Jon Riccio is a PhD candidate at the University of Southern Mississippi’s Center for Writers. Forthcoming poems appear in SurVision Magazine and Word For/ Word. A 2018 Lambda Poetry Fellow, he received his MFA from the University of Arizona.
Typewriter Museum
Quorum alphabet, a distraction when my father cancered. Additional hours for the Smith-Corona exhibit. Remission not long. Typewheels, their semblance to satellites. Yesterday we talked open versus closed casket. He’s undecided, wants an obituary picture from his hairstylist days in Kalamazoo. Early typewriter keys were coin-sized orbs struck against the platen, a device (part steamroller) fed on paper secured by metal fingers left and right. For pallbearers he narrowed cousins down by shoulder-width and strides privy to where men in my family begin their bald. Selectric anatomies bannered above the donation box.

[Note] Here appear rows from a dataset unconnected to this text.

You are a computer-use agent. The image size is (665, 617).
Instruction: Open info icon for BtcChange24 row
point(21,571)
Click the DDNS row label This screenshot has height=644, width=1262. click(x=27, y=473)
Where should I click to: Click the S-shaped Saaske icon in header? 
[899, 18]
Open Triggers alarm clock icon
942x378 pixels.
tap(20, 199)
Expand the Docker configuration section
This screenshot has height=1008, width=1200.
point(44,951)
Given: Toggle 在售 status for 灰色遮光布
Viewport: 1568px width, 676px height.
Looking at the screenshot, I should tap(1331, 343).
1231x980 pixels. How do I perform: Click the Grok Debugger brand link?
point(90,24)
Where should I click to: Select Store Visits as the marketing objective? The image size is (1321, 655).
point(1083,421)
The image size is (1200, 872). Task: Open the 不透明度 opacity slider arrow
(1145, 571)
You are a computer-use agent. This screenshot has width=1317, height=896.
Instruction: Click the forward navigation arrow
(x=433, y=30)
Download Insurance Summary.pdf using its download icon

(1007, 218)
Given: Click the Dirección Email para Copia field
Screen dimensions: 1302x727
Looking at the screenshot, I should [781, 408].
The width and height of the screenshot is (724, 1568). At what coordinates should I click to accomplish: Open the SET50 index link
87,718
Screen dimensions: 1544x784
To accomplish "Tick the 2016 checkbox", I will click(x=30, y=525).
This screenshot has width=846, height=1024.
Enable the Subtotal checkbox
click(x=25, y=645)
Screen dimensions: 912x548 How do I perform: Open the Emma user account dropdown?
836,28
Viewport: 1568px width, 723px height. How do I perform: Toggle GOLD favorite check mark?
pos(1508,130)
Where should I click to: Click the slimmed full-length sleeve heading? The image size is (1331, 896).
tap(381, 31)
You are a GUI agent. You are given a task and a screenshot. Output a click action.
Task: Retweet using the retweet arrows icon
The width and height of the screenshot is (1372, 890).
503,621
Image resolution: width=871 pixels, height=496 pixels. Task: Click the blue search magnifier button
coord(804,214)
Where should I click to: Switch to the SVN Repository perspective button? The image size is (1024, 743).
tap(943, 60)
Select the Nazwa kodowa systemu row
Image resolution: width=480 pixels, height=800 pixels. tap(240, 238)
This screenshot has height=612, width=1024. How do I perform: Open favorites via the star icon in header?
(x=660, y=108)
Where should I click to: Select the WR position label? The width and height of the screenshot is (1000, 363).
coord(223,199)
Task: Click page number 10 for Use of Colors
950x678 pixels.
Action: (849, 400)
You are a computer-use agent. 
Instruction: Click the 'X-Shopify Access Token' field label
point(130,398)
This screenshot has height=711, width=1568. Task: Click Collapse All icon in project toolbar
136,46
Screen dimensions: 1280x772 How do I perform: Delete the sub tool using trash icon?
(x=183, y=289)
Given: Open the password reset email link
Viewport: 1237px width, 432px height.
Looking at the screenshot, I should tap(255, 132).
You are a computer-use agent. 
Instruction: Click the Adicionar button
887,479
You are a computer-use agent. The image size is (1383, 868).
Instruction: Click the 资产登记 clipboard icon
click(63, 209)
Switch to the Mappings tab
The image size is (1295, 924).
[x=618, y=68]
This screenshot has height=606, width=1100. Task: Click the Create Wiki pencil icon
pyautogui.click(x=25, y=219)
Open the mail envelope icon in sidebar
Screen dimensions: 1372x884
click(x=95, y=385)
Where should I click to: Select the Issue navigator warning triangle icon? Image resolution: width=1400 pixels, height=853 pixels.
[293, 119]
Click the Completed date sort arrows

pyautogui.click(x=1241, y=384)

Holes in a docent nest. Corrective tape jumbled around keypad innards, spacebars like kneelers in a pew. He divided his life into zeniths and font, worked X years as a typesetter in steno clubs. His beer steins pass to my brother. Variety mechanized the semicolon. Syllables blackened rows of sheets. Stomas the span of nectarines. Maybe it’s the remnants we mistake for obsolete. Some relics you stroll, others quietly breeze.